Hassan Khadr recalls his last days in Sinjar
The story of 43-year-old Yazid, Hassan Khadr is heartbreaking. Hassan and his wife survived the ISIS attack on their village, but lost three children. They are still haunted by the nightmares of those days, and they do not know whether their children are alive or dead, the spouses recall:
"We survived the worst days of our lives there, we are still in fear for the fate of our children, since we still do not know anything about them. In those days when we were waiting for help in the mountains, at night we could hear the screams of women and the moans of the sick sleeping on the rocky ground, sometimes shots were heard. We are still haunted by the nightmares of those days
ISIS killed dozens of people at the intersection of our village and on the roads leading to the mountain. We really hope that our children are still alive, their fate is unknown, we do not know if they are captured by ISIS or died. This is a deep wound that will not heal and forces us to experience a tragedy every day".
"After nine years, nothing has changed in Yazidi reality, so we say that the genocide continues, because its consequences and foundations are still present and affect Yazidis everywhere", says Faris Kati, adviser to the Supreme Spiritual Council of Yazidis and Public Relations Officer of the Cultural Center at the Lalish Temple and Social Management.

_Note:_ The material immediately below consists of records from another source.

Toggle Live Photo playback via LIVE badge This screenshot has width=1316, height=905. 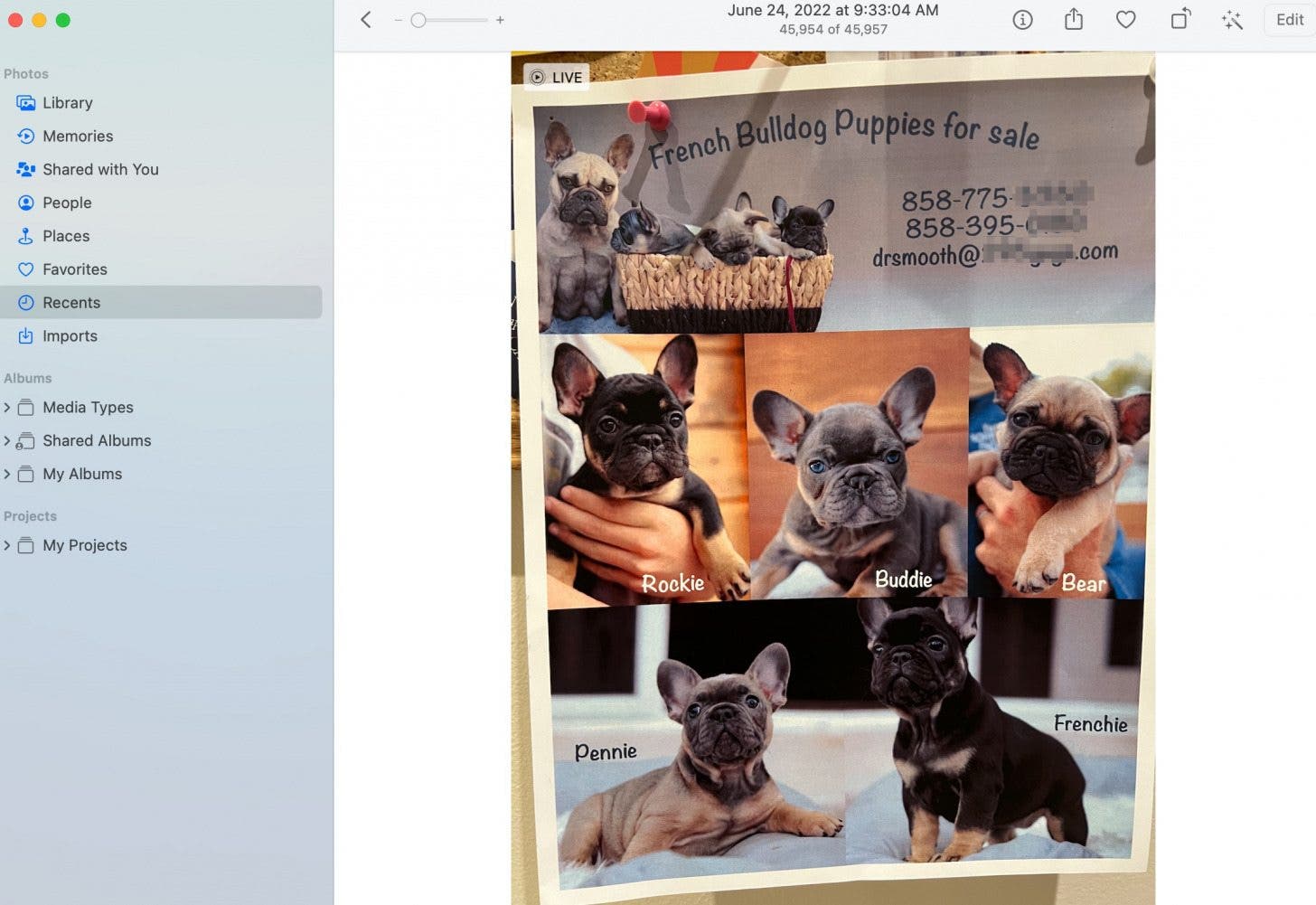[556, 77]
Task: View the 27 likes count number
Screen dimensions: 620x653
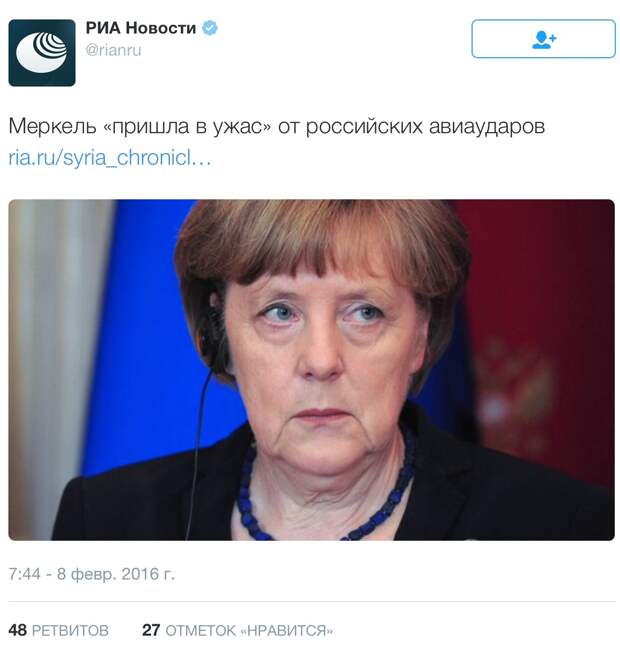Action: point(151,630)

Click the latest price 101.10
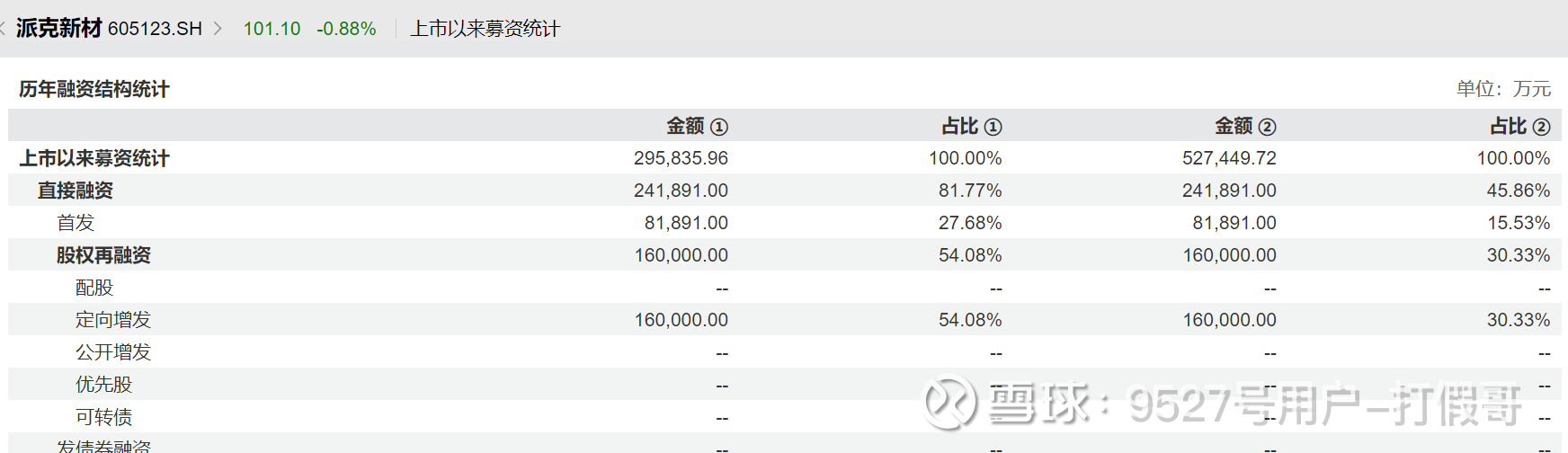(x=272, y=29)
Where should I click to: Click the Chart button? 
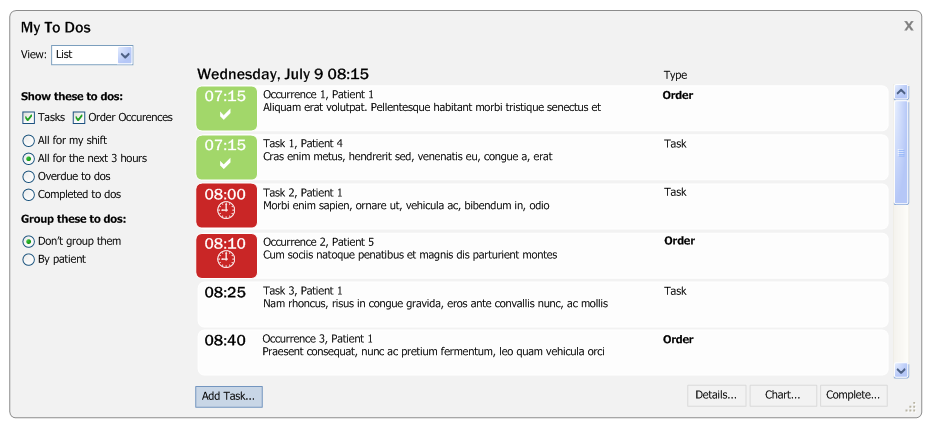click(x=782, y=395)
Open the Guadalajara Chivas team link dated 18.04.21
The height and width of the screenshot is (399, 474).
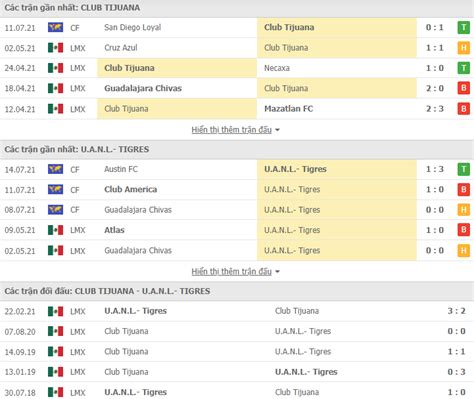pyautogui.click(x=143, y=88)
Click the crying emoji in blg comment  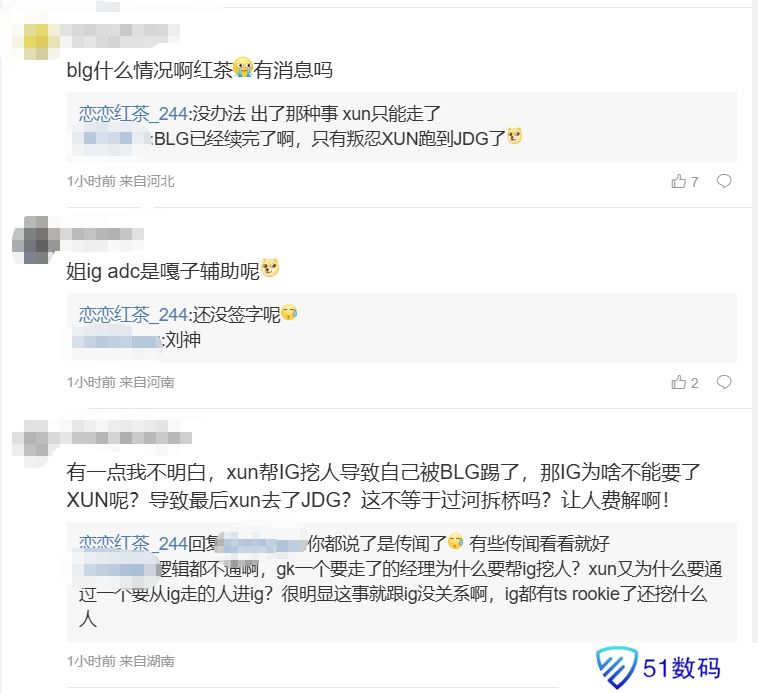coord(243,68)
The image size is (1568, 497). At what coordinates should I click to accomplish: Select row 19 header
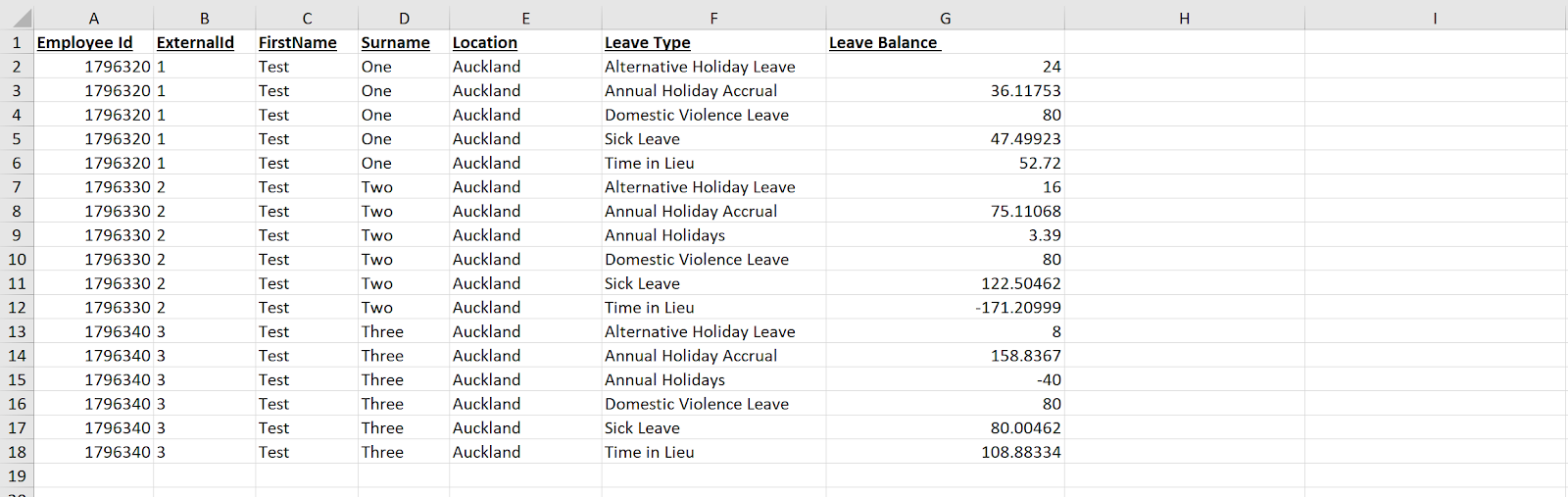[17, 476]
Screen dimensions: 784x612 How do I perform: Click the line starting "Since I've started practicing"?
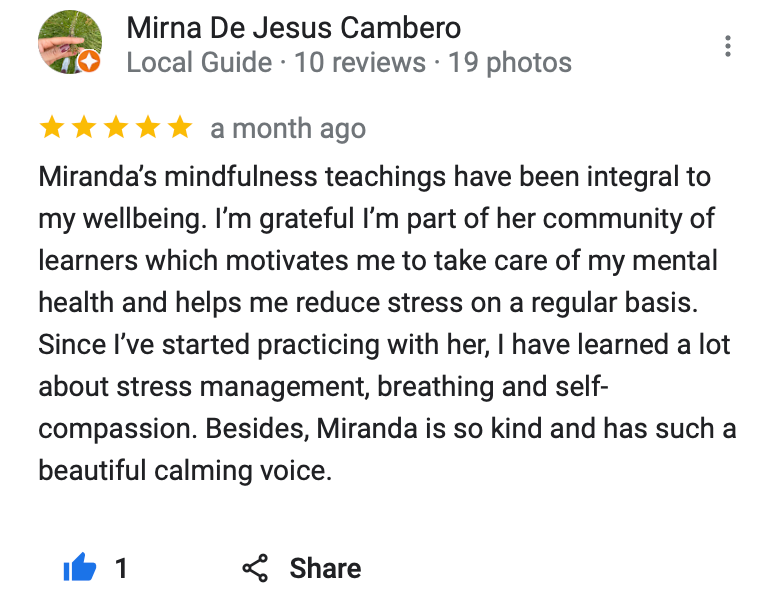tap(384, 345)
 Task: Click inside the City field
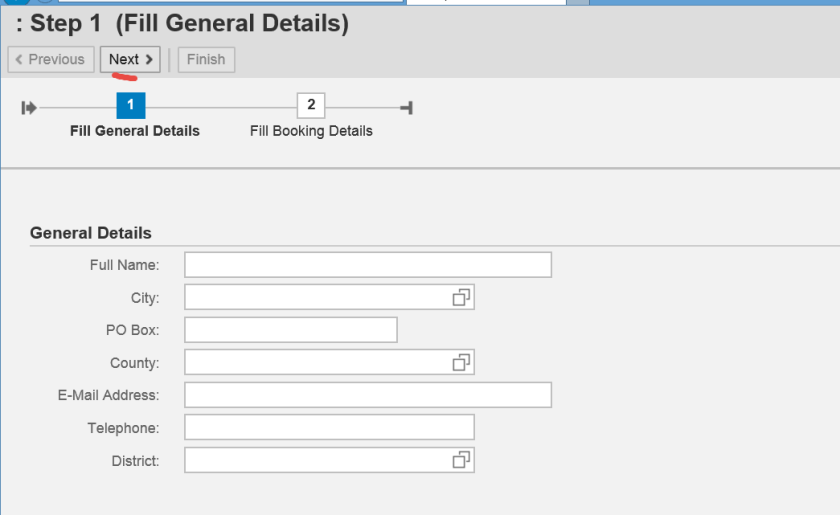[315, 297]
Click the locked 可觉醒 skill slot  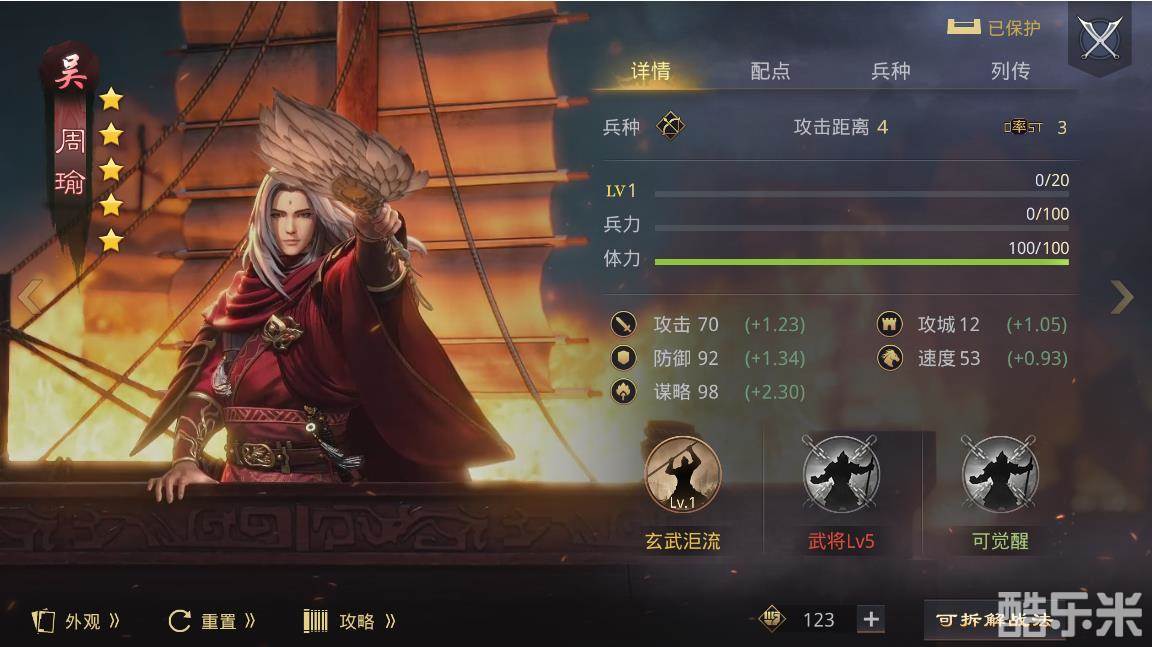click(x=1000, y=474)
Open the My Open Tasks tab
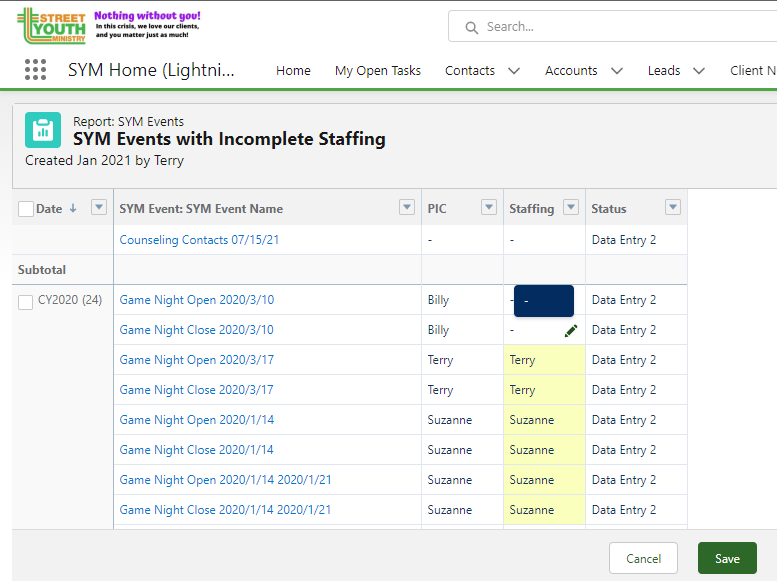The width and height of the screenshot is (777, 581). tap(377, 71)
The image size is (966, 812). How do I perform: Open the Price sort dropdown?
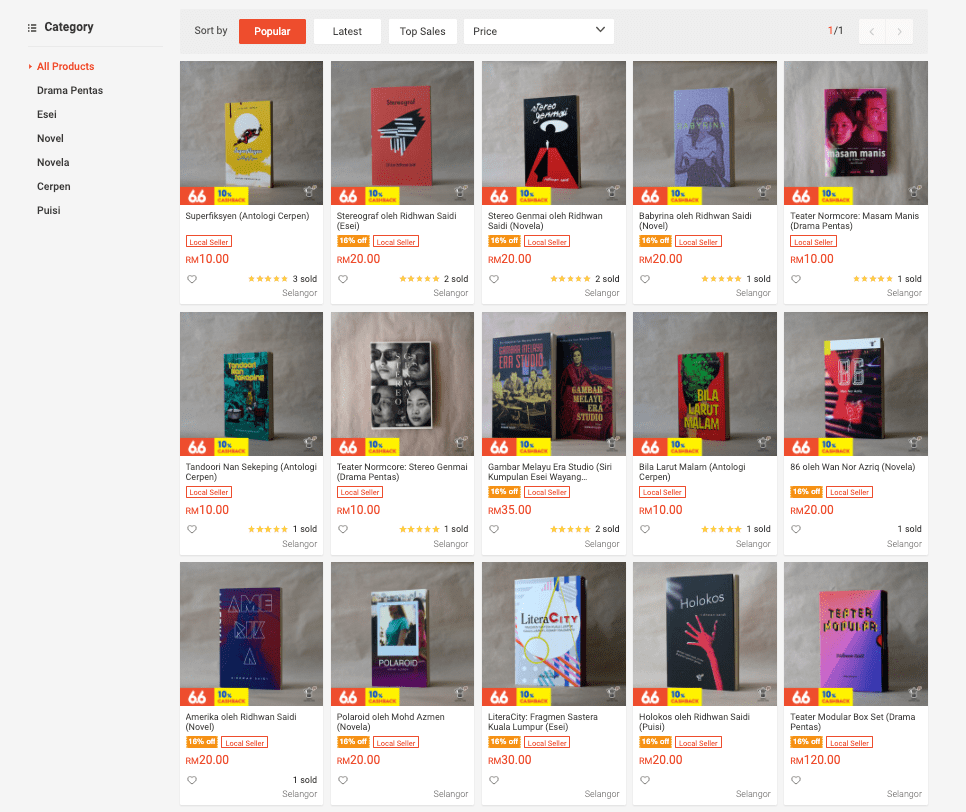coord(538,31)
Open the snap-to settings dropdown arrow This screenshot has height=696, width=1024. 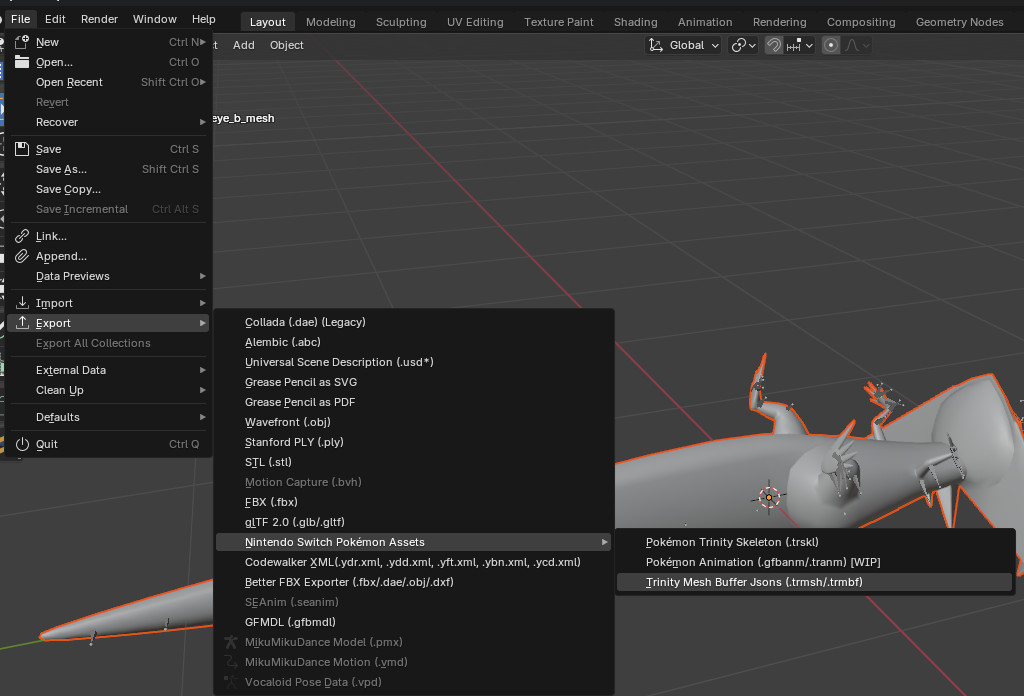pos(810,44)
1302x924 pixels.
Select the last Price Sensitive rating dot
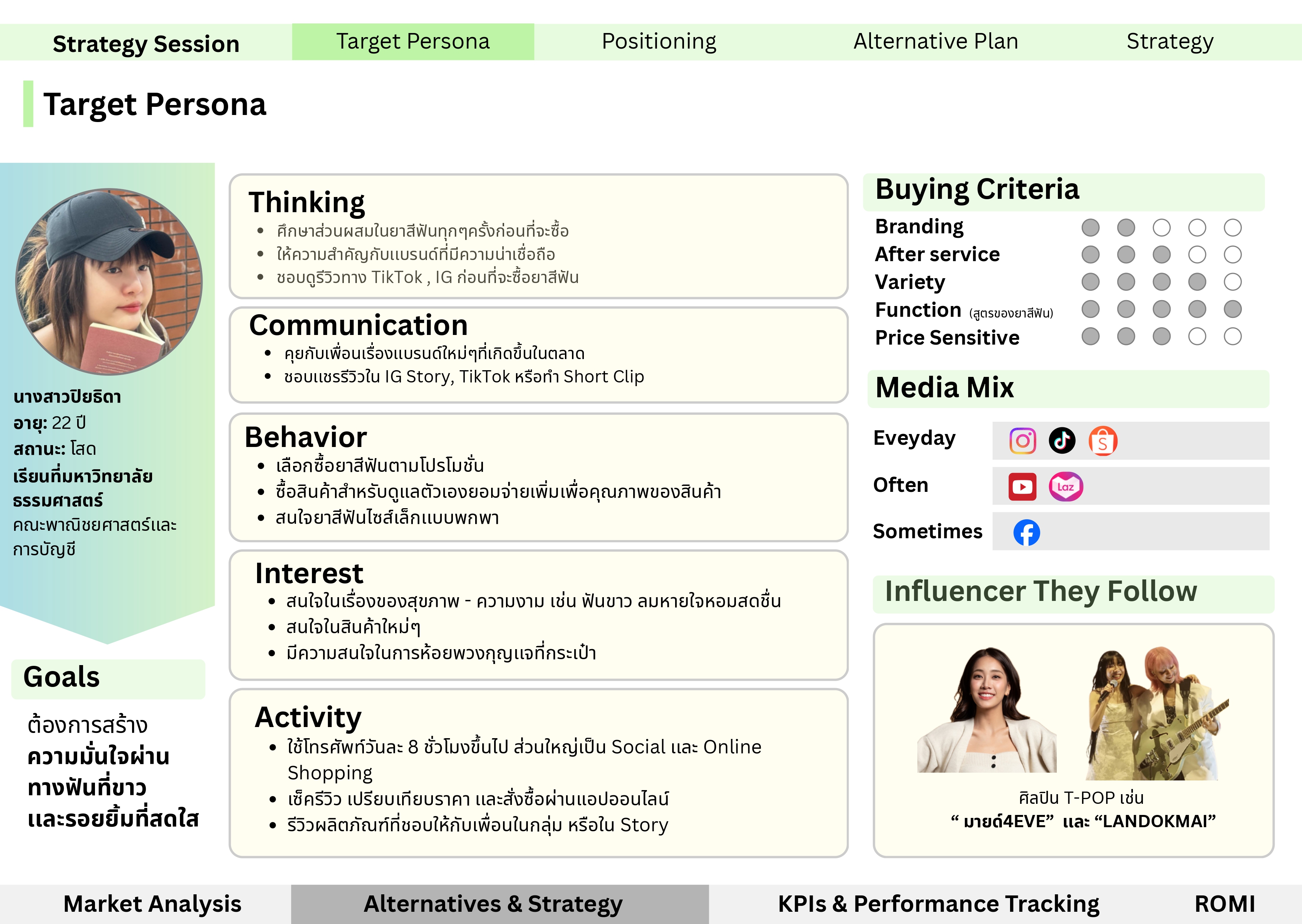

Katti adds, commenting on the description in many European countries of what Yazidis were subjected to as genocide: "Even international recognition has no real value anymore, because the UN declarations have not gone beyond the stage of declarations, and nothing has actually changed on the ground.
Yes, Yazidis need international official recognition and judicial recognition of the crimes of genocide in order to avoid their recurrence in the future, but this must be accompanied by international pressure to force Iraq to create conditions and provide guarantees for the life of Yazidis in their geography in safety".
Activist Saad Hussein believes that all Yazidis face difficult circumstances between two options of returning to the destroyed Sinjar, where there is a struggle for influence between several local and regional forces, and accepting the life of the camps, "but the situation is more difficult for those whose daughters or sons have disappeared, who do not know whether they are alive or dead They are looking forward to a thorough search of the ISIS family camps in Al-Hawl, Syria, or the opening of graves and the identification of their victims, and this will require many more years of waiting. After all, every Yazidi lives in a state of frustration and anxiety, seeing that many executioners are free today, and the victims have been displaced forever".